In Berlin gab es im übrigen vor siebzig Jahren schon einmal eine Tramplosion: 1928 und 1929 wurden bei den Berliner Straßenbahnen 300 neue Mitteleinstiegs-Triebwagen in Betrieb genommen. Diese mußten 1931 komplett ausgemustert werden – wegen »Mängeln an der elektrischen Ausrüstung«, wegen betriebsunsicherer Bremsen und spektakulärer Unfälle. Die Wagen waren von der »Nationalen Automobil-Gesellschaft« (NAG) in Oberschönweide hergestellt worden, einer AEG-Tochtergesellschaft. Nach dieser historischen Tramplosion hatten in Berlins öffentlichem Verkehr der U-Bahnbau, die Busse und oberirdisch der Pkw grünes Licht.
Zurück zur aktuellen Tramplosion: Man stelle sich Vergleichbares im Pkw-Bereich vor. VW forderte alle Golf-Besitzer auf, ihre Autos, sofern sie mehr als 50 000 km auf dem Tacho haben (ungefähr das Äquivalent zu den 120 000 km bei den Combinos), für unbestimmte Zeit nicht mehr zu benutzen. Die Folge wären eine schwere Krise bei VW und der millionenfache Wechsel der Kundschaft zur Konkurrenz.
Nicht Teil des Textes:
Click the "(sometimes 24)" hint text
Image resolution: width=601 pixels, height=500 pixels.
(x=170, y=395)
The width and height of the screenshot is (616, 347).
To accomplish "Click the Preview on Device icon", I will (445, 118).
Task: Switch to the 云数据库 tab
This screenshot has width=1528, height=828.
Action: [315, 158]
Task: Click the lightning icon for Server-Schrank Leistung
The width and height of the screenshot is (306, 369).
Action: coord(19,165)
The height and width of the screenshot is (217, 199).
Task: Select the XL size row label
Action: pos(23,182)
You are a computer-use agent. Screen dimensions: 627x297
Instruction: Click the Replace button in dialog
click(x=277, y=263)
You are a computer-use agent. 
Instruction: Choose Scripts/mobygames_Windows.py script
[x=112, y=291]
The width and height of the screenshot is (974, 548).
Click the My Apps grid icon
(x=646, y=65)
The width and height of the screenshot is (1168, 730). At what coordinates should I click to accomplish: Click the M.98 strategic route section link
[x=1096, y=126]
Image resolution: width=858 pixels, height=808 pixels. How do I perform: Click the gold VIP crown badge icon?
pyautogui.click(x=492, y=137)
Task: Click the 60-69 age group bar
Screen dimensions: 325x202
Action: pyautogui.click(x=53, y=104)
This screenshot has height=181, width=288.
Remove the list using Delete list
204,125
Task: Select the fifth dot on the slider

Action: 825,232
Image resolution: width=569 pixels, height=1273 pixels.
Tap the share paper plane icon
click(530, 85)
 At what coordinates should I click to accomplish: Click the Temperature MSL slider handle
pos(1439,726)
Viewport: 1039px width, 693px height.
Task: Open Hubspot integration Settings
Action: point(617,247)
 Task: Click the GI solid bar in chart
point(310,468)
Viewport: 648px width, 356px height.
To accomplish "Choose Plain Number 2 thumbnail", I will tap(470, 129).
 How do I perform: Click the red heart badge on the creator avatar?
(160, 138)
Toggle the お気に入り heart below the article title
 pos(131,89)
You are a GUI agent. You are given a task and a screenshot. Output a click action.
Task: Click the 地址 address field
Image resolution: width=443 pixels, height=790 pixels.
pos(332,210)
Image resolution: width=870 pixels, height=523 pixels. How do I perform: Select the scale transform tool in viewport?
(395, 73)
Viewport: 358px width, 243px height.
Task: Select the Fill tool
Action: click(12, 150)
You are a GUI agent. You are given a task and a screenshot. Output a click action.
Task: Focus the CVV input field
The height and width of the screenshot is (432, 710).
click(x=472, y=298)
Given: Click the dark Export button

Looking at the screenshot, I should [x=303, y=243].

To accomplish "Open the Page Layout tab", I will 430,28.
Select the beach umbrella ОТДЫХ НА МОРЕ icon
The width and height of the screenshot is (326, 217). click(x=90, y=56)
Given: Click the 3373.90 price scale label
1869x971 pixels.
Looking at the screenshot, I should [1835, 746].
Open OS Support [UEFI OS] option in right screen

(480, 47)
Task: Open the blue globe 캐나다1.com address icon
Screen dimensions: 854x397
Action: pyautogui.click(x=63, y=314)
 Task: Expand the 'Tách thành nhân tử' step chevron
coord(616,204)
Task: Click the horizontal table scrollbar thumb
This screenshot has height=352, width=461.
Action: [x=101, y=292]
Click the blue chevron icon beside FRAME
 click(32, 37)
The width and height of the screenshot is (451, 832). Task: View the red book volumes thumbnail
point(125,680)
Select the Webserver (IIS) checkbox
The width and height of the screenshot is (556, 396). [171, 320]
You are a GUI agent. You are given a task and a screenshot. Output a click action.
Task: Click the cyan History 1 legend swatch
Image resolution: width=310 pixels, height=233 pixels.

Was passiert beim Siemens-Combino-Desaster? Die Börse spekuliert, daß Siemens auch noch Alstom schluckt und es dann nur noch zwei Bahntechnik-Anbieter gibt. Die Verkehrsbetriebe Potsdam befinden sich in Verhandlungen über den Kauf weiterer Combinos, wobei allerdings »das Garantiethema noch Gegenstand der Gespräche« sei.